WASHINGTON, Sept 24 (Reuters) - Democratic U.S. Senator

Richard Blumenthal said the Federal Aviation Administration's

proposed $3.1 million fine against Boeing ( BA ) for a series of

safety violations is inadequate and wants the agency to explain

how it calculated the penalty.

"For Boeing ( BA ), such fines are easily absorbed as the cost of doing

business, not a meaningful deterrent to dangerous behavior,"

Blumenthal wrote in a letter sent on Tuesday and released on

Wednesday to FAA Administrator Bryan Bedford, an appointee of

Republican President Donald Trump. "Unless penalties rise to the

level that forces the company to invest in real safety reforms,

the risks to the flying public will persist."

The FAA and Boeing ( BA ) did not immediately respond to requests

for comment.

Blumenthal is the top Democrat on a Senate committee that

has investigated Boeing ( BA ) safety issues and chaired the panel when

it looked into a January 2024 mid-air cabin blowout incident

involving a new Alaska Airlines 737 MAX airplane. The

panel under Blumenthal released a report showing that Boeing ( BA )
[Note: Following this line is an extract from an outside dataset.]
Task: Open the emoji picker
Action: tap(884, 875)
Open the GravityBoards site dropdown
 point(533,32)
whistleblowers had raised significant concerns about the

company's manufacturing processes.

The FAA said it found hundreds of quality system violations

at the planemaker's 737 factory in Renton, Washington, and the

737 fuselage factory of Boeing ( BA ) subcontractor Spirit AeroSystems ( SPR )
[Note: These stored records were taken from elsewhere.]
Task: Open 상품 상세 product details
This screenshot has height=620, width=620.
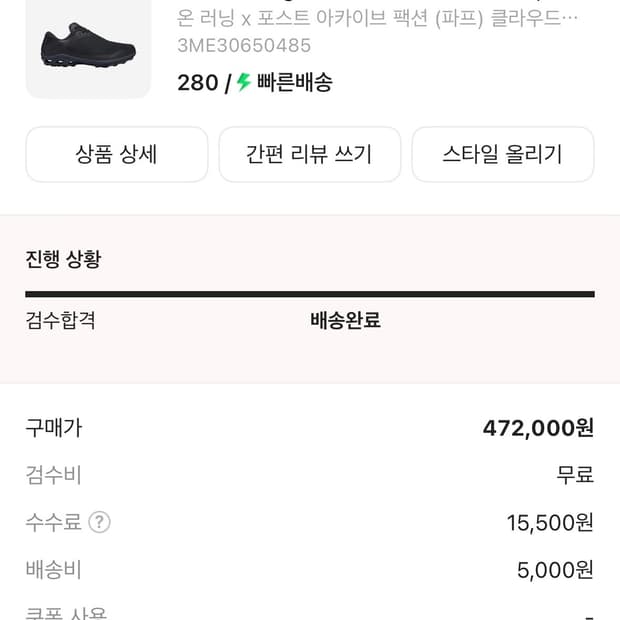Action: pyautogui.click(x=116, y=154)
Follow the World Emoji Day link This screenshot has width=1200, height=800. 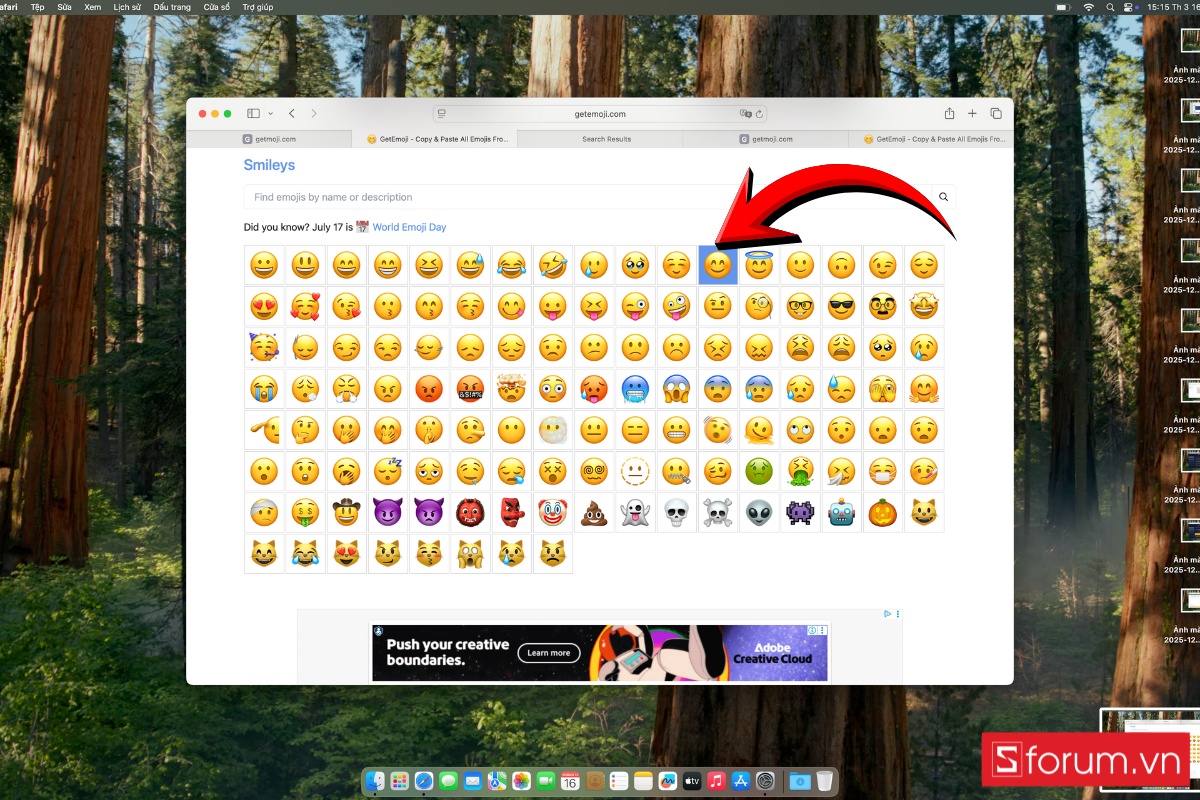click(x=409, y=227)
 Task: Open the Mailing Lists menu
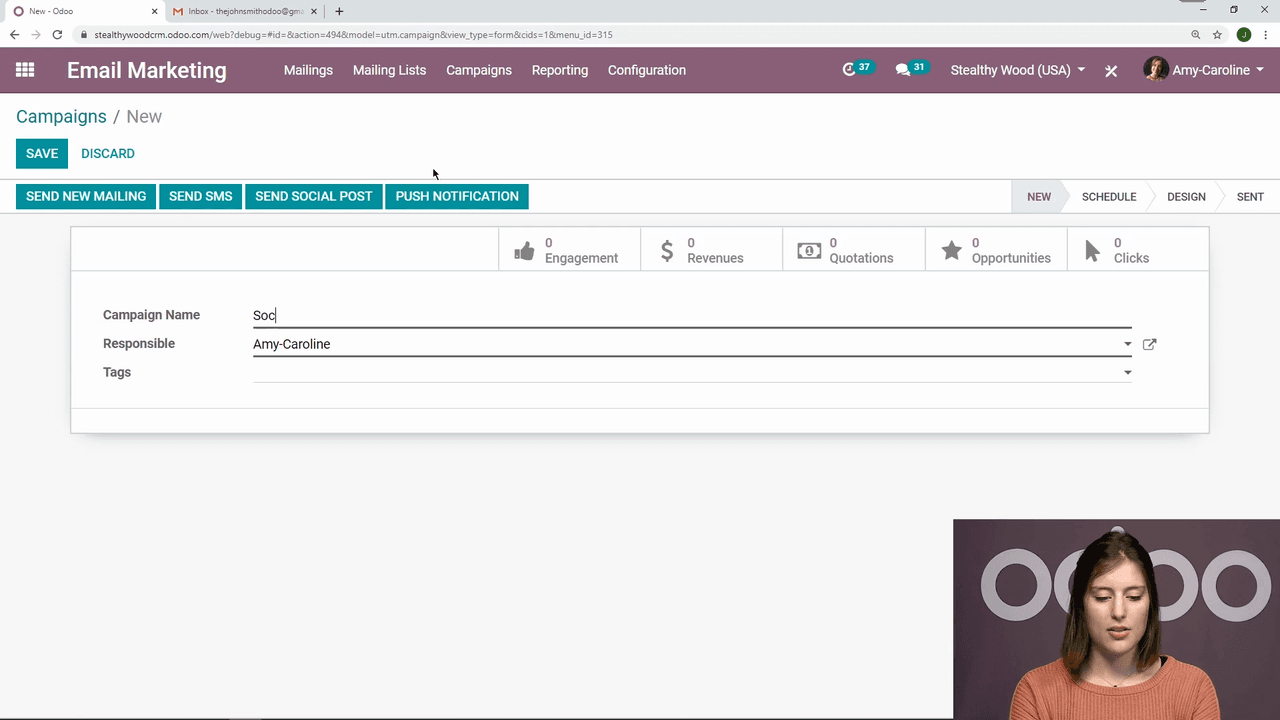(x=389, y=70)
in Wichita, Kansas, from September 2023 through February

2024.

"If there was discretion in how penalties were calculated -

or if reductions are likely to follow - then the FAA risks

sending the message that systemic safety violations carry no

serious consequences," Blumenthal wrote.

The Alaska Airlines incident, which involved a 737 MAX that

was found to have been missing four key bolts, damaged Boeing's ( BA )

reputation and led to a grounding of the MAX 9 for two weeks and

a production cap of 38 planes per month by the FAA that remains

in place.

The FAA also has said Boeing ( BA ) presented two unairworthy

aircraft to the agency for approval.

The FAA found that a Boeing ( BA ) employee pressured a co-worker

who was performing tasks on behalf of the FAA to sign off on a

737 MAX so the company could meet its delivery schedule despite

the fact the co-worker had determined that the aircraft did not

comply with regulatory standards.

The Alaska Airlines incident prompted the U.S. Justice

Department under Trump's Democratic predecessor Joe Biden to

open a criminal investigation and declare that Boeing ( BA ) was not in

compliance with a 2021 deferred prosecution agreement made after

the company had misled the FAA during the 737 MAX regulatory

certification process.

"The public deserves confidence that fines are not token

gestures, but real enforcement tools," Blumenthal wrote.